Instructions
**a.** In the forum answer about the penis bone, which animals does the quoted author say lack a baculum, unlike male rodents?
**b.** Reproduce the passage of the forum answer about the penis bone starting at "Rodents come readily" and ending at "be fairly good.".

Document text
********

Share knowledge and give clear examples.
4 Answers
- KTDykesLv 71 decade agoFavorite Answer
It's a widespread trait among different lineages of mammals. For example, it's fairly common among primates. (A nearly fifty million year old fossil one from Messel was sexed due to precisely this detail.) That won't help too much, as it happens to be unnamed. You also may have noticed, from your own activities, that this doesn't apply for all primate males. Some of us achieve rampant solidity without such scaffolding.
Rodents come readily to mind but, despite what the linked page appears to maintain, I don't think it's true of all groups. The author claims (not necessarily entirely correctly in my opinion): "Like some other mammal taxa, but unlike rabbits and other lagomorphs, male rodents have a baculum (penis bone)."
Still, that's Berkeley University for you. It's one of their webpages. Actually, they tend to be fairly good.

********

Data extract
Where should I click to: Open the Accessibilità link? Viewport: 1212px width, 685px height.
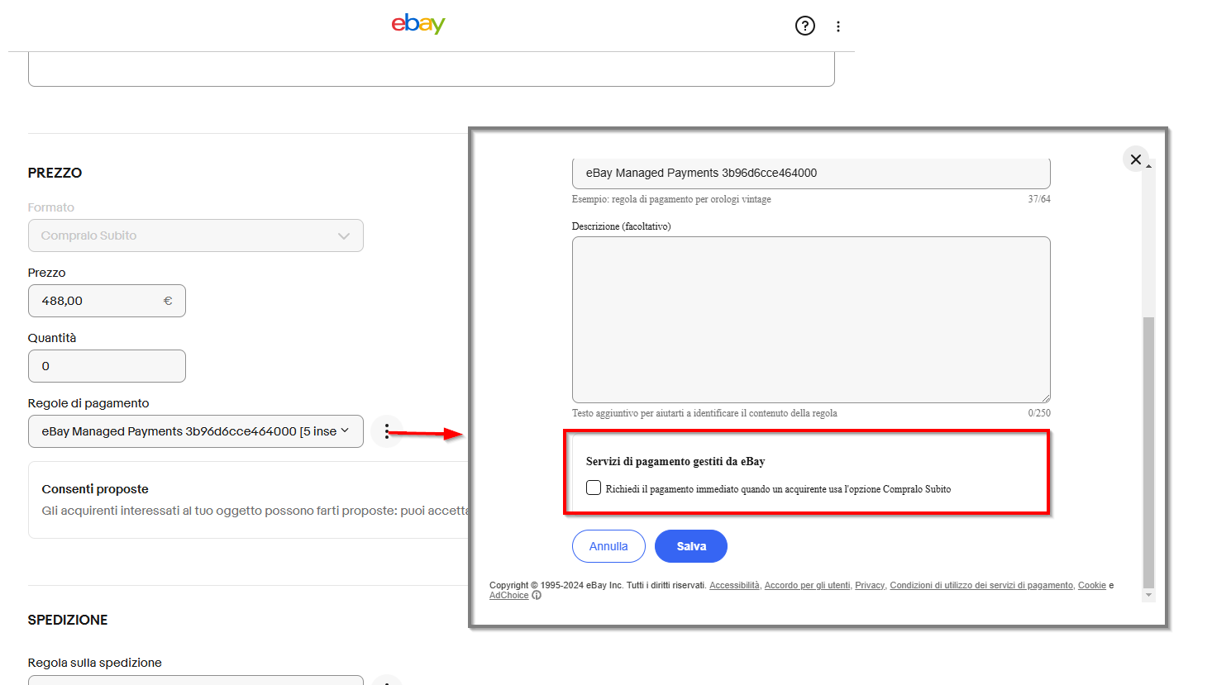point(734,585)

********

Answer set
**a.** Rabbits and other lagomorphs.

**b.**
Rodents come readily to mind but, despite what the linked page appears to maintain, I don't think it's true of all groups. The author claims (not necessarily entirely correctly in my opinion): "Like some other mammal taxa, but unlike rabbits and other lagomorphs, male rodents have a baculum (penis bone)."
Still, that's Berkeley University for you. It's one of their webpages. Actually, they tend to be fairly good.